The respondent urged the Board to adopt a reading of section 155.00(4)(b) that would preclude his conviction from being a categorical CIMT. However, the Board held that this reading of section 155.00(4)(b) was, in fact, foreclosed by New York law. This is because under the precedent of New York's highest court found in People v. Medina, 960 N.E.2d 377, 382 (NY 2011), a conviction for larceny requires proof of an intent “to exert permanent or virtually permanent control over the property taken, or to cause permanent or virtually permanent loss to the owner of the possession and use thereof” (Medina quoting People v. Jennings, 504 N.E.2d 1079, 1086 (NY 1986)). This means that, although the plain language of section 155.00(4)(b) suggests that it is possible to be convicted for larceny in New York without the showing of the requisite intent to render the conviction a categorical CIMT under Diaz-Lizarraga, the precedent of New York's highest court makes clear that such showing, is in fact, necessary to secure a conviction. The Board found that this precedent prevented it from reading the statute as allowing a conviction for petit larceny to be obtained without the showing that the perpetrator intended to permanently deprive or substantially erode the property rights of the owner.

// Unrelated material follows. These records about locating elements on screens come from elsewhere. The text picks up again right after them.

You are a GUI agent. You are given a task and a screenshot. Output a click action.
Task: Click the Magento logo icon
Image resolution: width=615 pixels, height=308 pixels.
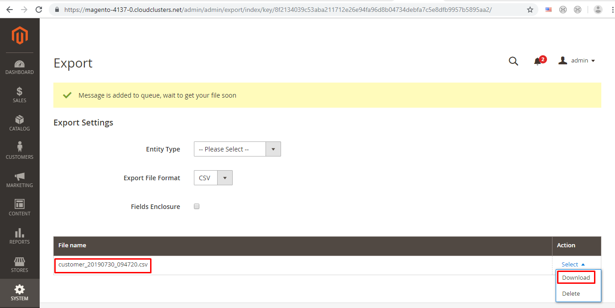click(x=20, y=36)
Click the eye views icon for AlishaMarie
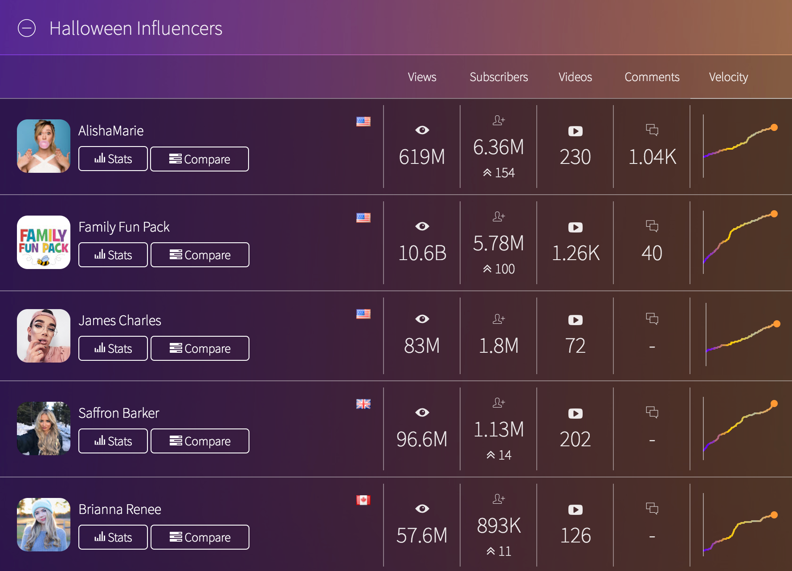The width and height of the screenshot is (792, 571). (x=422, y=130)
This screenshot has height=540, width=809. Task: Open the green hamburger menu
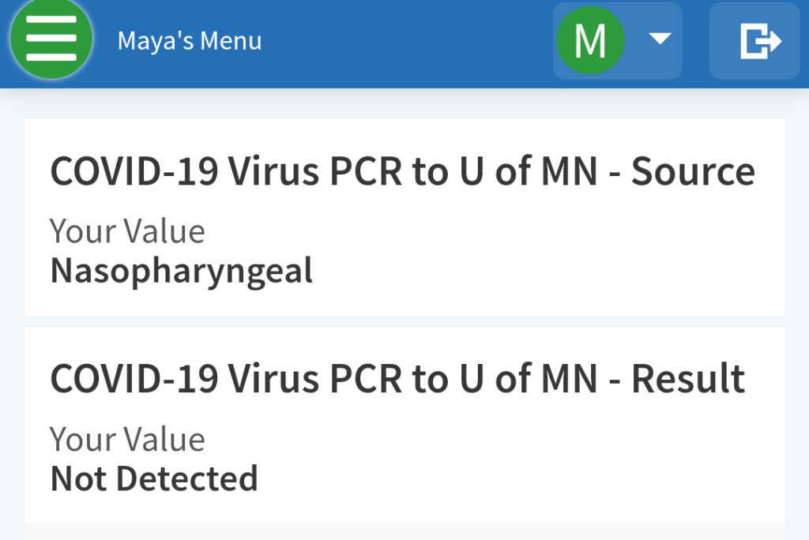click(x=51, y=39)
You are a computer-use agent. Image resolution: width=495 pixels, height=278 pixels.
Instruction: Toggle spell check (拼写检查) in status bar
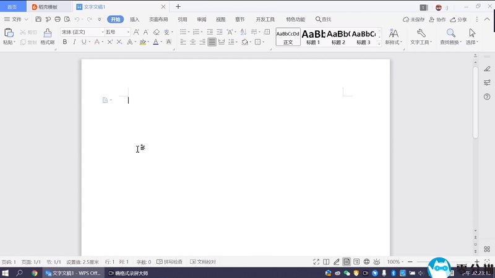click(x=170, y=262)
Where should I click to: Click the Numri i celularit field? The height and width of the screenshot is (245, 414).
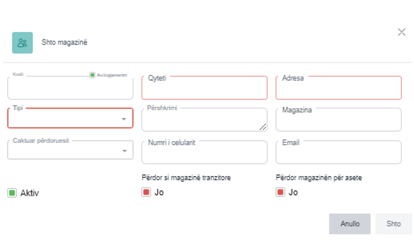point(204,154)
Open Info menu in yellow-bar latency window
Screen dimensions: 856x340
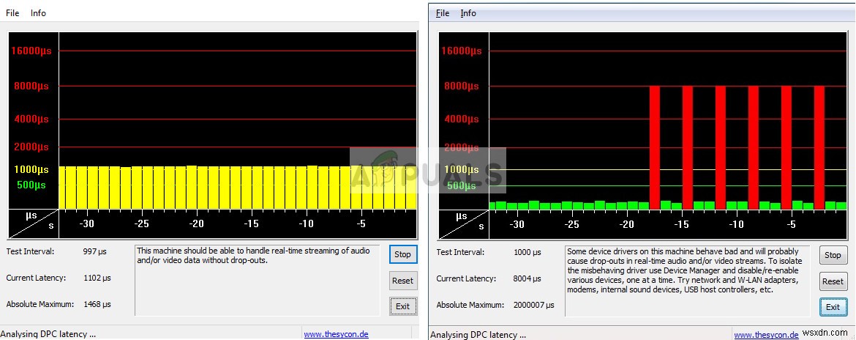38,13
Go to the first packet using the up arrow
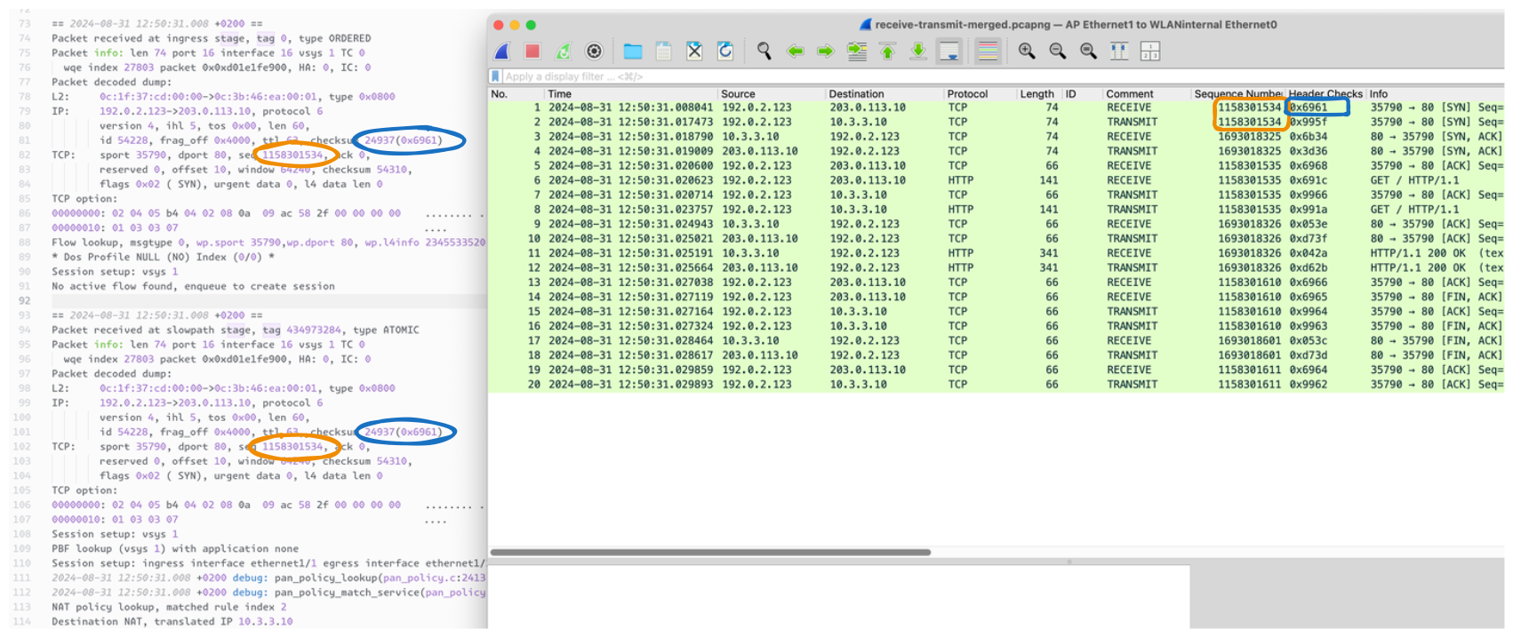The height and width of the screenshot is (637, 1513). pyautogui.click(x=887, y=52)
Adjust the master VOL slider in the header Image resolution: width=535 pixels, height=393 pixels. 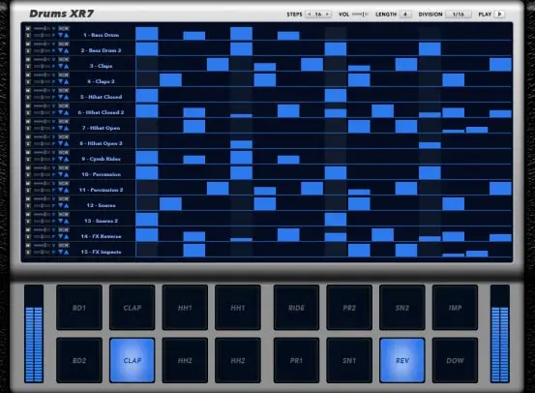point(360,15)

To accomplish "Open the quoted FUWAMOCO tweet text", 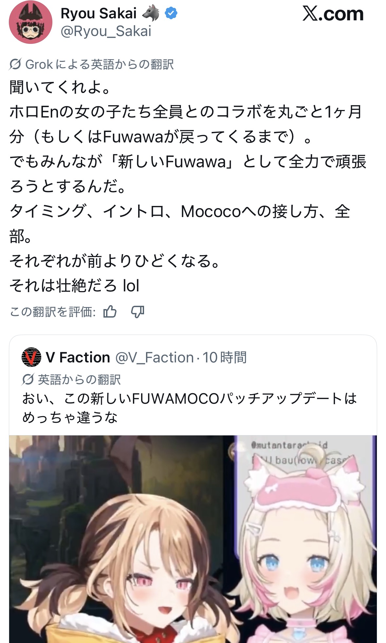I will coord(190,408).
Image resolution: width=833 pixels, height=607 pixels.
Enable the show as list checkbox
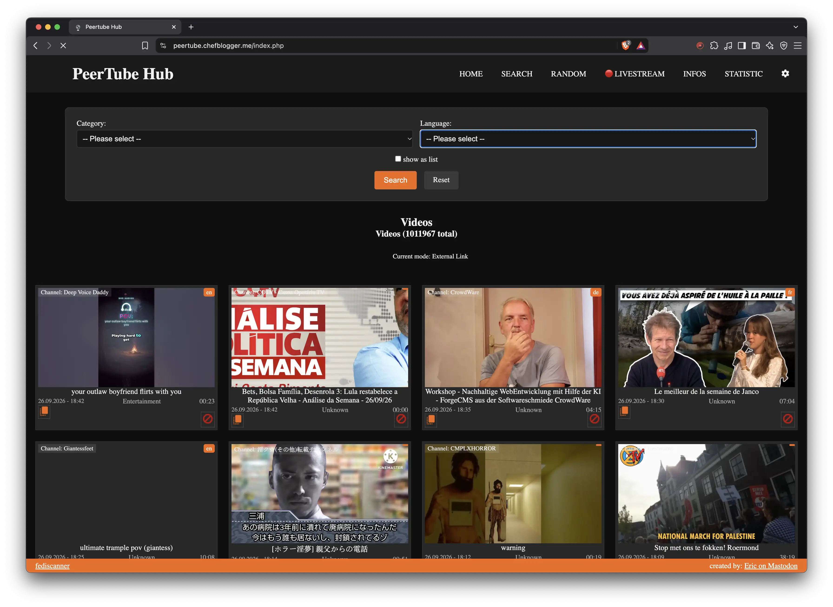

Although the respondent brought to bear cases to support such a reading of the statute, the Board found the cases cited to by the respondent to be unpersuasive. For example, the respondent cited to how Connecticut courts have interpreted similar statutes as allowing for larceny convictions without the intent to cause a permanent deprivation of property to the owner. The Board explained, however, that it is the State court's interpretation of the statutes that control, not the language of the statutes themselves.
Accordingly, the Board applied its holding in the Matter of Diaz-Lizarraga and concluded that the respondent's offense was categorically a CIMT. This is because based on the wording of the statute and the interpretation of the statute by New York courts, proof of the intent to permanently or virtually permanently deprive an owner of his or her property was required for the conviction. For these reasons, the Board dismissed the respondent's appeal.
Taken in tandem with the Matter of Diaz-Lizarraga, the Matter of Obeya is a significant decision in interpreting whether a theft/larceny offense is a categorical CIMT. Obeya represents the first case outside of Diaz-Lizarraga where the Board applied its new standards in evaluating such offenses in the CIMT context. The case also highlights the importance of examining how State courts interpret an otherwise ambiguous statute. Had the New York Courts held that it was possible to procure a larceny conviction without proof of intent to permanently deprive or virtually permanently deprive an owner of his or her property, the Board would have likely found that the respondent's conviction was not a categorical CIMT, as may well be the result reached by the courts in a different state with similarly worded statutes to New York. For those in New York, however, the Board's decision makes clear that a petit larceny conviction will be considered a categorical CIMT with severe immigration consequences.
If an alien is facing a criminal matter, or is charged as removable, he or she should consult with an experienced immigration attorney immediately for a full evaluation of the situation.